L'ophtalmie des neiges

Rester couché dans le noir au lieu de dévaler les pistes enneigées... ça peut vous arriver !

L'ophtalmie des neiges c'est quoi?
Ce n’est pas un mythe, c’est une infection oculaire qui fait mal ! Sur la neige, la réverbération est tellement forte que la cornée risque de s’abîmer en absorbant les rayons ultra-violets émis par le soleil. Si elle n’est pas suffisamment protégée, des lésions oculaires apparaissent quelques heures après l’exposition. Résultat : impossibilité d’ouvrir les yeux en présence de lumière, sensation désagréable d’avoir toujours quelque chose dans l’œil. Pour l’éviter, enfant ou adulte, un impératif sur les pistes : porter de bonnes lunettes de soleil... même par temps nuageux !

Le traitement
Il est simple : repos obligatoire dans le noir avec collyre et pommade sur prescription médicale. L’infection se guérit généralement 48 heures plus tard, sans conséquence pour les yeux… mais en ayant bien gâché les vacances ! Alors pour le ski, on s’équipe en passant chez son opticien !
 

La rétinopathie

Diabète ou hypertension : menaces sur la rétine !

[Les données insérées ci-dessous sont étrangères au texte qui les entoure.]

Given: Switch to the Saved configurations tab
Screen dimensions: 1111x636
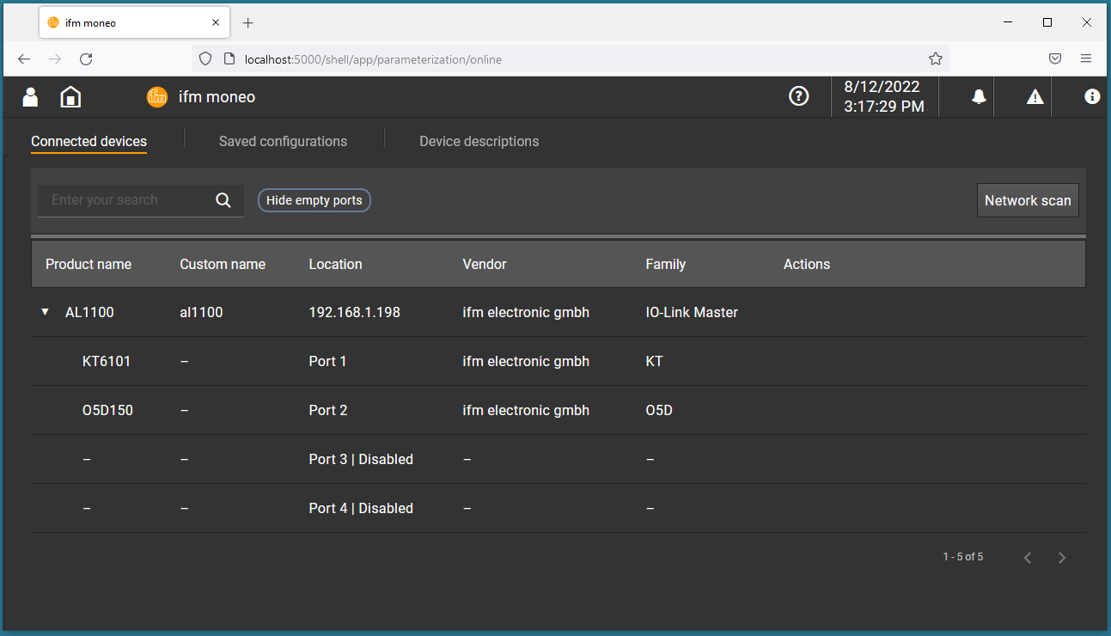Looking at the screenshot, I should pyautogui.click(x=283, y=141).
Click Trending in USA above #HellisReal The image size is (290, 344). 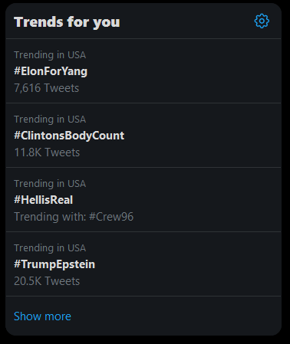coord(50,184)
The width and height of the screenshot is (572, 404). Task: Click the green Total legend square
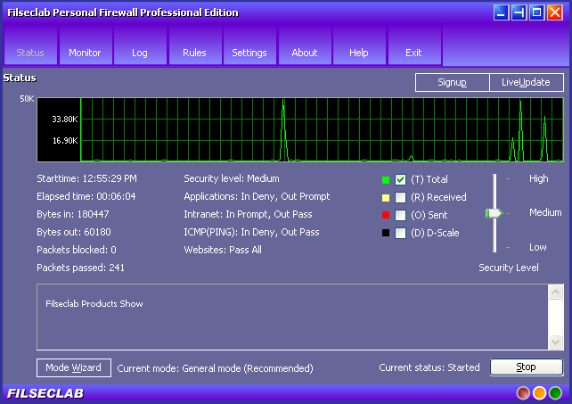coord(386,179)
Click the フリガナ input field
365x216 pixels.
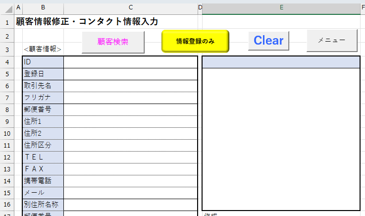pyautogui.click(x=130, y=98)
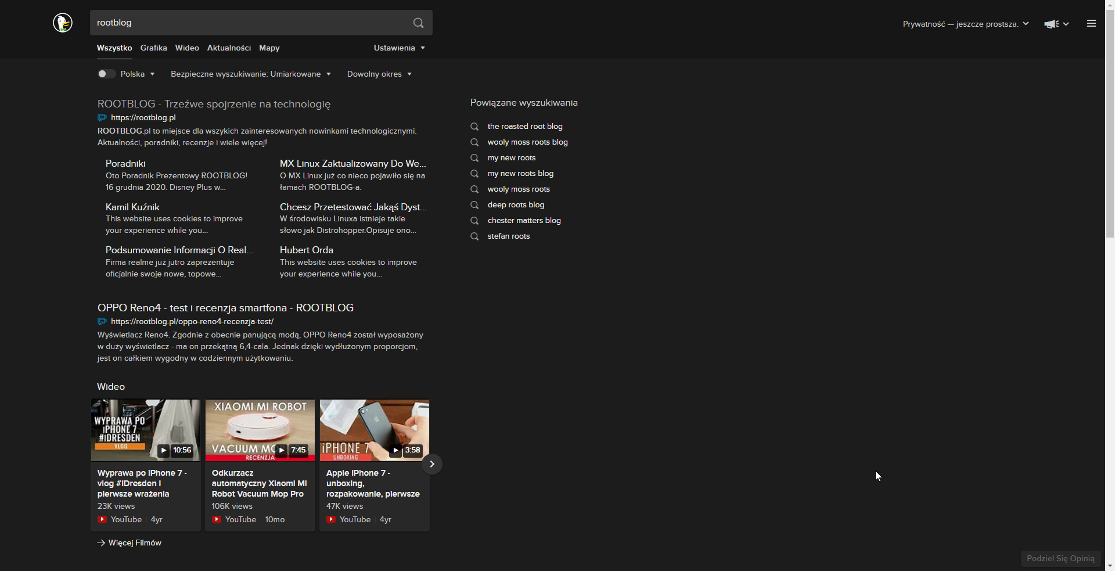The height and width of the screenshot is (571, 1115).
Task: Click the next arrow in video carousel
Action: (x=431, y=464)
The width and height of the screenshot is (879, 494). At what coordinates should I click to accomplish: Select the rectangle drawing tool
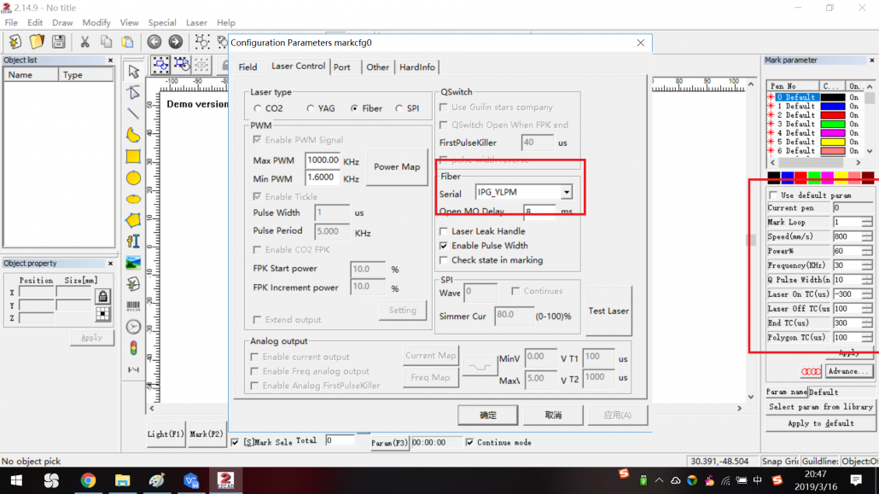[133, 156]
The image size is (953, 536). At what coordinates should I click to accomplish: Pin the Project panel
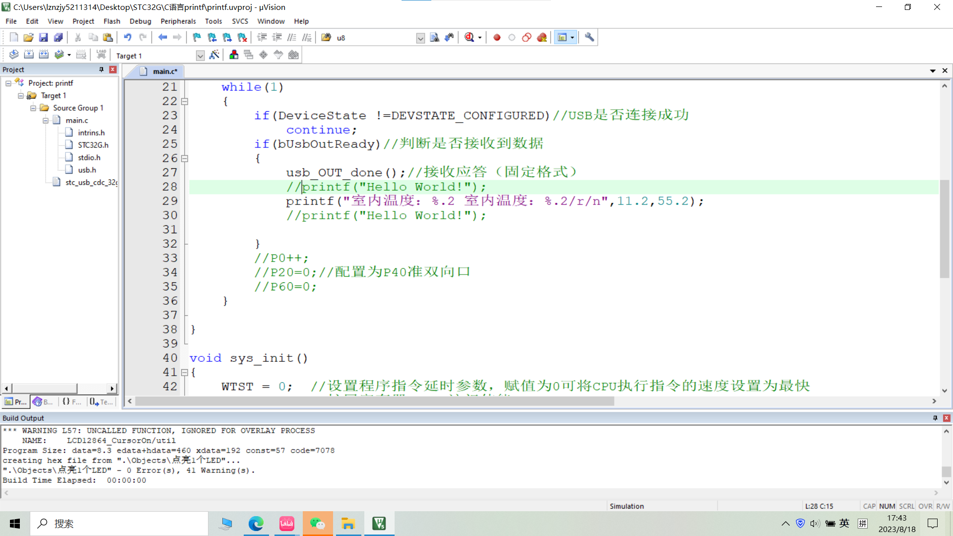click(x=101, y=69)
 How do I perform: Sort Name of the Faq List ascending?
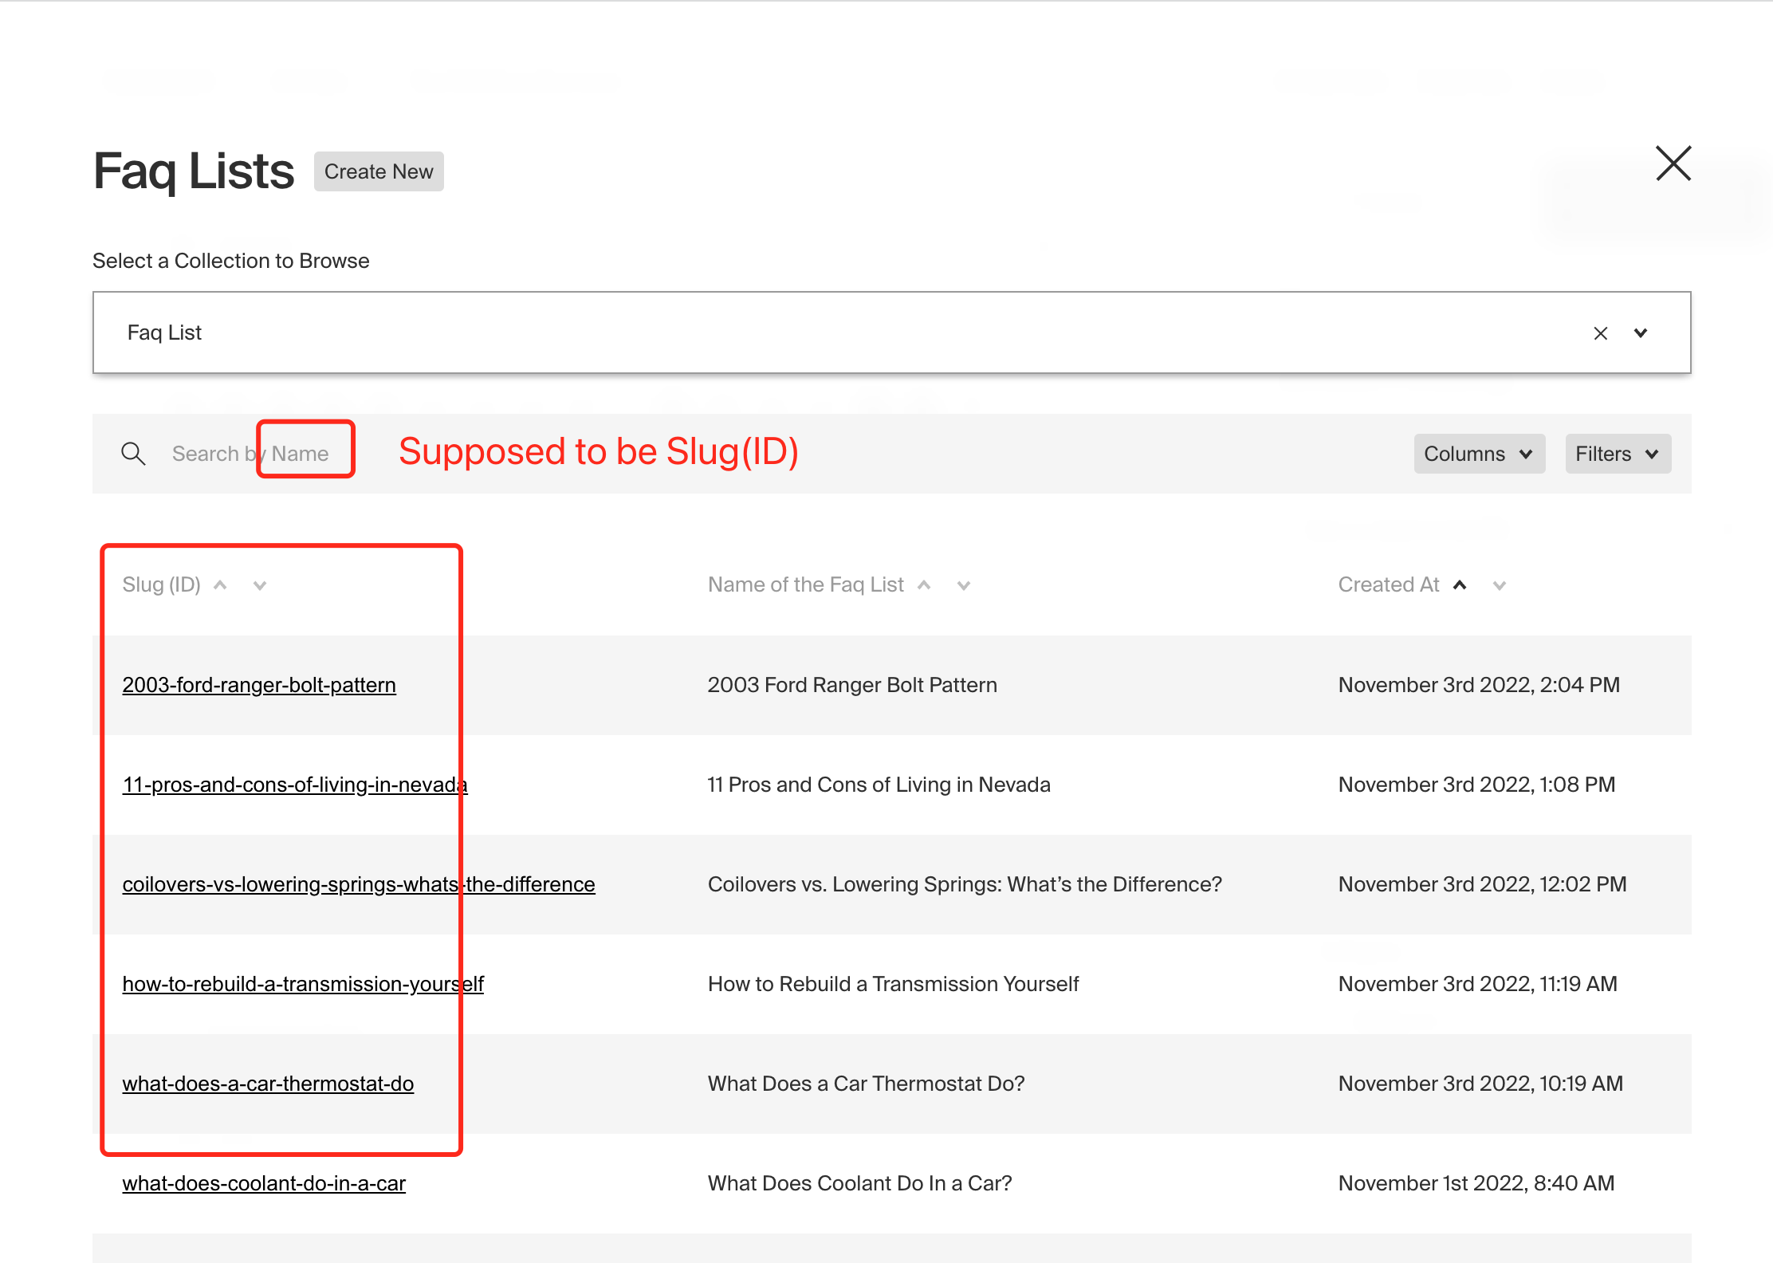924,585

La rétinopathie c'est quoi?
La rétinopathie désigne les affections de la rétine, la fine membrane nerveuse qui tapisse le fond de notre œil.

Différentes formes de rétinopathies
La principale forme de rétinopathie est la rétinopathie diabétique, survenant dans le cadre d’un diabète et liée une quantité excessive de sucre ou de glucose dans le sang, qui affaiblit les vaisseaux sanguins de la rétine. Ces vaisseaux se détériorent, formant un œdème. La conséquence est une perte de vision sur une partie plus ou moins grande du champ visuel sous forme de taches sombres. La maladie évolue et la vision baisse significativement lorsque la partie centrale de la rétine, la macula, est atteinte.

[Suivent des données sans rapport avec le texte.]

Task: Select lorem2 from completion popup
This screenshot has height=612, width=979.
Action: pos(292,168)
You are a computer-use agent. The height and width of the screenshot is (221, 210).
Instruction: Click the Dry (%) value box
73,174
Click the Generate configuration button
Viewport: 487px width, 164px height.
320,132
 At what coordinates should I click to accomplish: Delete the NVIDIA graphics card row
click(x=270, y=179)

Il existe d’autres formes de rétinopathie. La rétinopathie hypertensive, plus rare, peut survenir dans le cadre d’une tension artérielle trop élevée, qui provoque un rétrécissement des artères. Les conséquences peuvent aller jusqu’à la diplopie, c’est-à-dire la vision double, ou la perte d’un œil ou des deux.

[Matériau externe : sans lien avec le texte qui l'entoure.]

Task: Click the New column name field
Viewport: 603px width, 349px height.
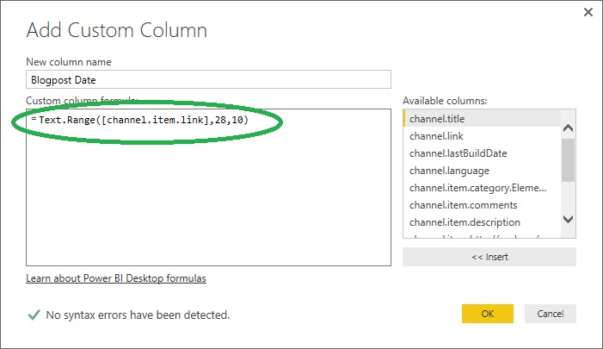Action: [x=207, y=78]
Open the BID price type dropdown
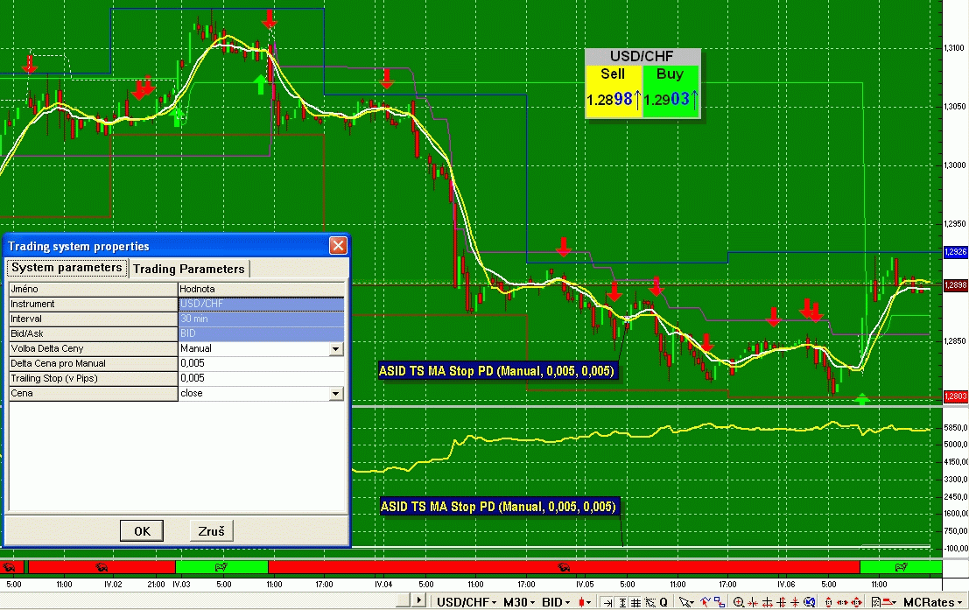The image size is (969, 610). [x=556, y=602]
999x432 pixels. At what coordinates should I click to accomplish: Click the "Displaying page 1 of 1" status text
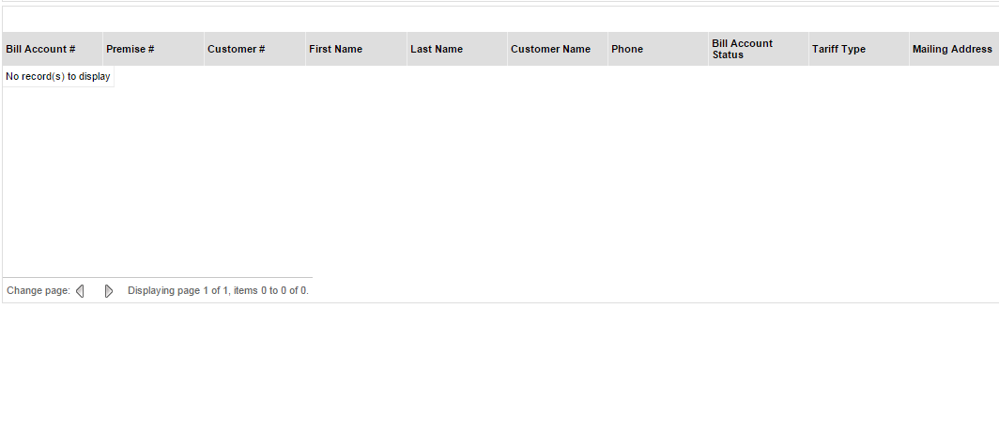[218, 291]
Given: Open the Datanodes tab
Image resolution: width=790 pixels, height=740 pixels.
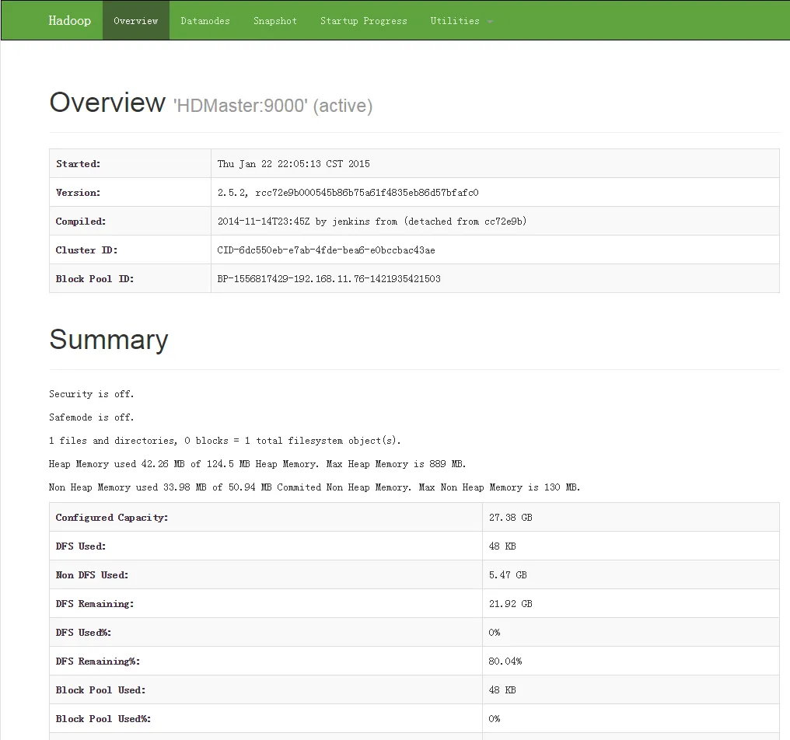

Enfin, la rétinite pigmentaire est une maladie génétique dont les premiers symptômes apparaissent entre 10 et 30 ans. C’est une dégénérescence de la rétine qui mène à la perte progressive de la vision périphérique jusqu’à la cécité complète.

Le traitement
Plusieurs traitements sont possibles. Pour certains stades, le traitement se fait à l’aide de lasers, qui vont brûler et ainsi éliminer les vaisseaux abîmés sur la rétine. Dans d’autres cas, l’opticien préconisera des aides visuelles spécifiques avec des systèmes grossissants pour améliorer votre confort visuel. Parfois il faudra une intervention chirurgicale.

La prévention
Le maintien du taux de sucre chez les diabétiques et la surveillance de la tension artérielle chez les personnes souffrant d’hypertension permettent de prévenir la maladie. Sans oublier un régime alimentaire équilibré, de l’exercice, l’arrêt du tabac... et un examen régulier de vos yeux !

Quelques chiffres
La rétinopathie est la première cause de cécité des moins de 60 ans en France. 
30 à 40% des diabétiques sont touchés par la rétinopathie diabétique. 
La rétinopathie pigmentaire touche environ 35 000 personnes en France. 
On estime à pratiquement un million de personnes touchées en France par la rétinopathie diabétique ou hypertensive.